Examining the acidity variables, I saw strong correlations between them:
ggplot(data = Wine, aes(x = fixed.acidity, y = citric.acid)) +
geom_point(alpha=0.3)
cor.test(Wine$fixed.acidity, Wine$citric.acid)
##
## Pearson's product-moment correlation
##
## data: Wine$fixed.acidity and Wine$citric.acid
## t = 36.234, df = 1597, p-value < 2.2e-16
## alternative hypothesis: true correlation is not equal to 0
## 95 percent confidence interval:
## 0.6438839 0.6977493
## sample estimates:
## cor
## 0.6717034
ggplot(data = Wine, aes(x = volatile.acidity, y = citric.acid)) +
geom_point(alpha=0.3)
cor.test(Wine$volatile.acidity, Wine$citric.acid)
##
## Pearson's product-moment correlation
##
## data: Wine$volatile.acidity and Wine$citric.acid
## t = -26.489, df = 1597, p-value < 2.2e-16
## alternative hypothesis: true correlation is not equal to 0
## 95 percent confidence interval:
## -0.5856550 -0.5174902
## sample estimates:
## cor
## -0.5524957
ggplot(data = Wine, aes(x = log10(TAC.acidity), y = pH)) +
geom_point(alpha=0.3)
cor.test(log10(Wine$TAC.acidity), Wine$pH)
##
## Pearson's product-moment correlation
##
## data: log10(Wine$TAC.acidity) and Wine$pH
## t = -39.663, df = 1597, p-value < 2.2e-16
## alternative hypothesis: true correlation is not equal to 0
## 95 percent confidence interval:
## -0.7283140 -0.6788653
## sample estimates:
## cor
## -0.7044435
Most notably, base 10 logarithm TAC.acidity correlated very well with pH. This is certainly expected, as pH is essentially a measure of acidity. An interesting question to pose, using basic chemistry knowledge, is to ask what other components other than the measured acids are affecting pH. We can quantify this difference by building a predictive linear model, to predict pH based off of TAC.acidity and capture the % difference as a new variable.
m <- lm(I(pH) ~ I(log10(TAC.acidity)), data = Wine)
Wine$pH.predictions <- predict(m, Wine)
# (observed - expected) / expected
Wine$pH.error <- (Wine$pH.predictions - Wine$pH)/Wine$pH
ggplot(data = Wine, aes(x = quality, y = pH.error)) +
geom_boxplot(outlier.colour = 'red')
We can also add something interesting to our model, to check its accuracy. The RMS Error.
rmse <- function(error)
{
sqrt(mean(error^2))
}
rmse(m$residuals)
## [1] 0.1095431
#Now, we train a Support Vector Machine.
require(e1071)
SVM <- svm(I(pH) ~ I(log10(TAC.acidity)), data = Wine)
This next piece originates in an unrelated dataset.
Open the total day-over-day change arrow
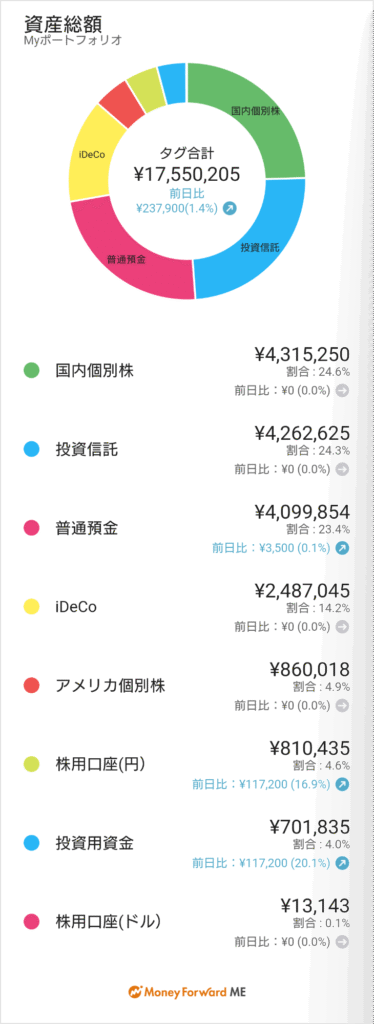pyautogui.click(x=230, y=208)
Wine$pH.Predict.SVM <- predict(SVM,Wine)
Wine$pH.error.SVM <- (Wine$pH.Predict.SVM - Wine$pH)/Wine$pH
ggplot(data = Wine, aes(x = quality, y = pH.error.SVM)) +
geom_boxplot(outlier.colour = 'red')
rmse(SVM$residuals)
## [1] 0.106785
We see that a SVM functions slightly better than a LM.
The first RMS is of the LM, the second of the SVM.
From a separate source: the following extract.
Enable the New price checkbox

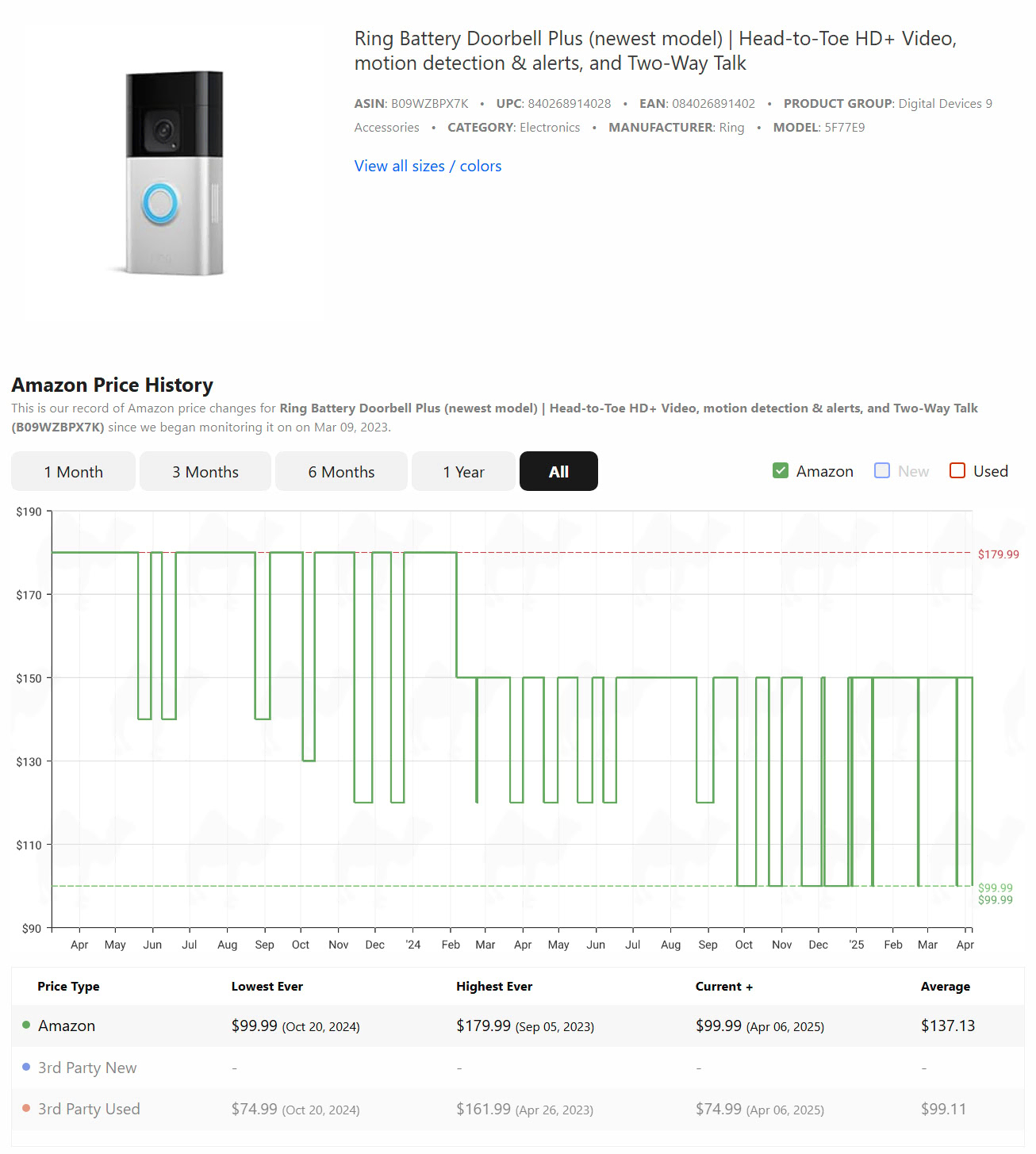coord(882,471)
The median % error hovered at or near zero for most wine qualities. Notably, wines rated with a quality of 3 had large negative error. We can interpret this finding by saying that for many of the ‘bad’ wines, total acidity from tartaric, acetic, and citric acids were a worse predictor of pH. Simply put, it is likely that there were other components–possibly impurities–that changed and affected the pH.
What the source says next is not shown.